** Opening MATERIAL SHOWN block **

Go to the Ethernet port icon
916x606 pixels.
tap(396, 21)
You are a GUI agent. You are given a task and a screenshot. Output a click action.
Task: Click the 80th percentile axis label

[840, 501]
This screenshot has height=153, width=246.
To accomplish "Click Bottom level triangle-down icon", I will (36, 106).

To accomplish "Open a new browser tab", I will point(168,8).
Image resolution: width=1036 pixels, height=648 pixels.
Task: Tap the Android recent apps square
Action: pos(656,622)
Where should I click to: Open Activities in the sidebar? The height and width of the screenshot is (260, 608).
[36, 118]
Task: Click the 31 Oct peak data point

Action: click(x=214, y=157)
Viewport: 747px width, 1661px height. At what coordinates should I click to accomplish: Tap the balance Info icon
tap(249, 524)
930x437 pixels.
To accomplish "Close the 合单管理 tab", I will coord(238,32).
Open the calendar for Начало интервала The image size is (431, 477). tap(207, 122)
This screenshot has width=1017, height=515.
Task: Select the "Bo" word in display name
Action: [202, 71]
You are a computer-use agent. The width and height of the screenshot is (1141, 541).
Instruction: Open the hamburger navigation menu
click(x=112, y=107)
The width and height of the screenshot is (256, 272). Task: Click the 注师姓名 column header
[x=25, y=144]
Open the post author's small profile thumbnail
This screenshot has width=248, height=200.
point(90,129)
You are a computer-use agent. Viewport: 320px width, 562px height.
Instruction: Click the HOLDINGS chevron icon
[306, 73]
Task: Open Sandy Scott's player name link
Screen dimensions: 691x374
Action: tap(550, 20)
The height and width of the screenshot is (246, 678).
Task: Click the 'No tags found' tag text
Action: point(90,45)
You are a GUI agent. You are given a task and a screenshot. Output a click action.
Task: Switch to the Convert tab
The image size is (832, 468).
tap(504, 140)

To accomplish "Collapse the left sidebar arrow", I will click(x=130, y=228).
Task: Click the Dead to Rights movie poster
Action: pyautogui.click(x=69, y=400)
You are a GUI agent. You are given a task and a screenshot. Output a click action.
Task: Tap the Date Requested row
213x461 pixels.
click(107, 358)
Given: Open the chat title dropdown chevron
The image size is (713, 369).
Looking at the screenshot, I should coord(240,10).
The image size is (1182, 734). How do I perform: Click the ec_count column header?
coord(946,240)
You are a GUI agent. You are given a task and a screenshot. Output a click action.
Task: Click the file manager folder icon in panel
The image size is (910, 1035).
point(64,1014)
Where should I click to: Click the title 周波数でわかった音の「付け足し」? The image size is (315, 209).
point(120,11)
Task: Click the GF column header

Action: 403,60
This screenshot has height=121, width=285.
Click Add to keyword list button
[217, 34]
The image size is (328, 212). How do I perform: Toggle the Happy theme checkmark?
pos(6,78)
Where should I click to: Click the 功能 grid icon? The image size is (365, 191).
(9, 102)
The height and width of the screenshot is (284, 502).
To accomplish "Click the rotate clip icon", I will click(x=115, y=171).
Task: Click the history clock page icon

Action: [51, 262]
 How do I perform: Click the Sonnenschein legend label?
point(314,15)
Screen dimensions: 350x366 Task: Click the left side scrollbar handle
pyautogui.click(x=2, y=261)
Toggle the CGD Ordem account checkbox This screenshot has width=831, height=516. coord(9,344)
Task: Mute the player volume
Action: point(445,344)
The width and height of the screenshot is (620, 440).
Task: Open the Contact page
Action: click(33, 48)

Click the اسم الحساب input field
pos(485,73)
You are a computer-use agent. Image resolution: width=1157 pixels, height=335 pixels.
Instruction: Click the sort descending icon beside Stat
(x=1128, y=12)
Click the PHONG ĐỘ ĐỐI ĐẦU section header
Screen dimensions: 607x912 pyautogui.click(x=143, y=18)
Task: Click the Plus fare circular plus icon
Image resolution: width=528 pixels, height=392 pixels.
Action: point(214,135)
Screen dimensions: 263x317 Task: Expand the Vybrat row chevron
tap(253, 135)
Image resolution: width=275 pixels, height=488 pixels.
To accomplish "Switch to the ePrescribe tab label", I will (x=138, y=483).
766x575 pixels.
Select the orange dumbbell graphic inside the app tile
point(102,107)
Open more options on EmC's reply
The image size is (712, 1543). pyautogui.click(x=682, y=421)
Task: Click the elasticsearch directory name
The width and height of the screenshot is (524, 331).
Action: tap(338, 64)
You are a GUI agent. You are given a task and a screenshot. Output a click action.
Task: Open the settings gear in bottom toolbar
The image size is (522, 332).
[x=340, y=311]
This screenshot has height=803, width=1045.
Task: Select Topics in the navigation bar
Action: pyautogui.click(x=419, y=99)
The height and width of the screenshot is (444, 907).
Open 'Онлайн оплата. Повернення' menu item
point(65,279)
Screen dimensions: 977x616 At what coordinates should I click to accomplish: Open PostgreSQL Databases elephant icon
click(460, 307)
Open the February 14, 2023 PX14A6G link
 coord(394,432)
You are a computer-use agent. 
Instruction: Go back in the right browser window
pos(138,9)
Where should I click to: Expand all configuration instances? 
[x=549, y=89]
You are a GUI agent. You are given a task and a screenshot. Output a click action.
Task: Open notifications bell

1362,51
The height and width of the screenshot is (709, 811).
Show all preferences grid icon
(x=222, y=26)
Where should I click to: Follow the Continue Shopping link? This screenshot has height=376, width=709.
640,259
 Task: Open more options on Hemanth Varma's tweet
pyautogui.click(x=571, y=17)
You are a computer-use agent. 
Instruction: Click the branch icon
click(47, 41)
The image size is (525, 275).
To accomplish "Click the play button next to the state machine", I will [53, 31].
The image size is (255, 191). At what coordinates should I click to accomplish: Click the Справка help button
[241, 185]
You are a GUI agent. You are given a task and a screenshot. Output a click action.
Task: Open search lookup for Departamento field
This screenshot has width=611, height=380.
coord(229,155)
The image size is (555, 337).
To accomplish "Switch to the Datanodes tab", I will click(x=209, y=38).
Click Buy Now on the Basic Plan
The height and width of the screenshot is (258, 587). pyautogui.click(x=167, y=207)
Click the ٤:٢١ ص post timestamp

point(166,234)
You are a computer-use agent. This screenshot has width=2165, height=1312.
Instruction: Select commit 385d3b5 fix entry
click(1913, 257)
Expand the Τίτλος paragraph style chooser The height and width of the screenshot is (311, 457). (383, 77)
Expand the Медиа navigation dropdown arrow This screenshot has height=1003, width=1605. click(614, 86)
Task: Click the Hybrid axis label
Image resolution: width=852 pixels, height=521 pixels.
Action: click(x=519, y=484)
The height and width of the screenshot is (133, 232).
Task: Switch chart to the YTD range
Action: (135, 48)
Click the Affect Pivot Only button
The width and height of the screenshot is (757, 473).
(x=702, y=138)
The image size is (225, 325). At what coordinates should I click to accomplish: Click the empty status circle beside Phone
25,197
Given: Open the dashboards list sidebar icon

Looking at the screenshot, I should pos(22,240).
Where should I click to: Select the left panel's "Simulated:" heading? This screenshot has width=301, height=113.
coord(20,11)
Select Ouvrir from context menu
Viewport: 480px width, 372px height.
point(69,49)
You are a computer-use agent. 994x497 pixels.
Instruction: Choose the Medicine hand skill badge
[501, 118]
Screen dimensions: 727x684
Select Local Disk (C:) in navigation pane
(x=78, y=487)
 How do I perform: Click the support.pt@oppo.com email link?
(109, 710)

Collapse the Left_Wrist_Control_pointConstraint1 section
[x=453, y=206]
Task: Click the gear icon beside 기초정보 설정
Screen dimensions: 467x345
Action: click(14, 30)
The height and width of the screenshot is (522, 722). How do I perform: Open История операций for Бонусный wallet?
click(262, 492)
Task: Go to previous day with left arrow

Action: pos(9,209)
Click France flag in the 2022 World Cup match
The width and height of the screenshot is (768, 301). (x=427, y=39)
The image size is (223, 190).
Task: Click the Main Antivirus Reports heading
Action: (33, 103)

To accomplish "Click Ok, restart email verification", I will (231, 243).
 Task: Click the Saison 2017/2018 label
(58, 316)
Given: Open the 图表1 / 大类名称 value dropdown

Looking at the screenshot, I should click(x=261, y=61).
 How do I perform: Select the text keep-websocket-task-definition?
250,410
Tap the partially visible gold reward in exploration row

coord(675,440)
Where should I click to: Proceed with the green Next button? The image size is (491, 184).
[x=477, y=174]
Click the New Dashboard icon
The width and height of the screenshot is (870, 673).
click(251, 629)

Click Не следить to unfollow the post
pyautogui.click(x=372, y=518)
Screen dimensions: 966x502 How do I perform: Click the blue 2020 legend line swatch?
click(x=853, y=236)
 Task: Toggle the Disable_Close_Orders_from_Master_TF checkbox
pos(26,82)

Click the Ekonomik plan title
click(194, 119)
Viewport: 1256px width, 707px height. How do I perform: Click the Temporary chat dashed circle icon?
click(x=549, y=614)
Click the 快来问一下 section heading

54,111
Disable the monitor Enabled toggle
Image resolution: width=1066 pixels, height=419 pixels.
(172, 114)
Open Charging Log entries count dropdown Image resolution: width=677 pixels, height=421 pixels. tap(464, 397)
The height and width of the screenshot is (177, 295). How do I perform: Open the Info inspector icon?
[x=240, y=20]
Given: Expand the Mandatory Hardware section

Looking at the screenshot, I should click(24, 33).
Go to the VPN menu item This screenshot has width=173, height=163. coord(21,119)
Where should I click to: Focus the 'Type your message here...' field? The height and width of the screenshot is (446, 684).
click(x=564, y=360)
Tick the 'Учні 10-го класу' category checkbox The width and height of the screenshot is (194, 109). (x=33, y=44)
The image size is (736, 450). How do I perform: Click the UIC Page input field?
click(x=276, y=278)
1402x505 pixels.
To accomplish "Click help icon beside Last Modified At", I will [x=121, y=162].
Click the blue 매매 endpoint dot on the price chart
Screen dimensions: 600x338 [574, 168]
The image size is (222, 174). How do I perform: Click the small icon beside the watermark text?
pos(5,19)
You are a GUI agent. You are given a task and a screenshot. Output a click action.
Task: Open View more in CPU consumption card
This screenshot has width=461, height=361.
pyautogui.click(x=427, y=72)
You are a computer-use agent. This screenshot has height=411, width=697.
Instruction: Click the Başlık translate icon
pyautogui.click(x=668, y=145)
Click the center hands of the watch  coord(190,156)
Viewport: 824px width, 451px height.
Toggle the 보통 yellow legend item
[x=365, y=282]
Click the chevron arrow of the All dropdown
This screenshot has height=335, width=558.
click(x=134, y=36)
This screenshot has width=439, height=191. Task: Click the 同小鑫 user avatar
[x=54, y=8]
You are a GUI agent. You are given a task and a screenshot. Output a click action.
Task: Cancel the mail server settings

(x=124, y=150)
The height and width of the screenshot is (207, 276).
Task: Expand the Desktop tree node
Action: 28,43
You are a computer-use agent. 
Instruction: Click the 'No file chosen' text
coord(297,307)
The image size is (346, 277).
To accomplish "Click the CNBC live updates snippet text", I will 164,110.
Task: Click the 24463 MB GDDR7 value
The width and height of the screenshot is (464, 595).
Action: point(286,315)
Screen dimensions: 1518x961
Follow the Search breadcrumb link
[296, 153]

** Closing MATERIAL SHOWN block **

EXERCISE DESCRIPTION:
Reading through the records above, report each line in which the string "computer" is found.

REPLY TO THE TASK:
You are a computer-use agent. The width and height of the screenshot is (1141, 541).
You are a computer-use agent. Viewport: 320px width, 562px height.
You are a computer-use agent. Image resolution: width=1157 pixels, height=335 pixels.
You are a computer-use agent. 
You are a computer-use agent. 
You are a computer-use agent. This screenshot has width=2165, height=1312.
You are a computer-use agent. 994x497 pixels.
You are a computer-use agent. This screenshot has height=411, width=697.
You are a computer-use agent. 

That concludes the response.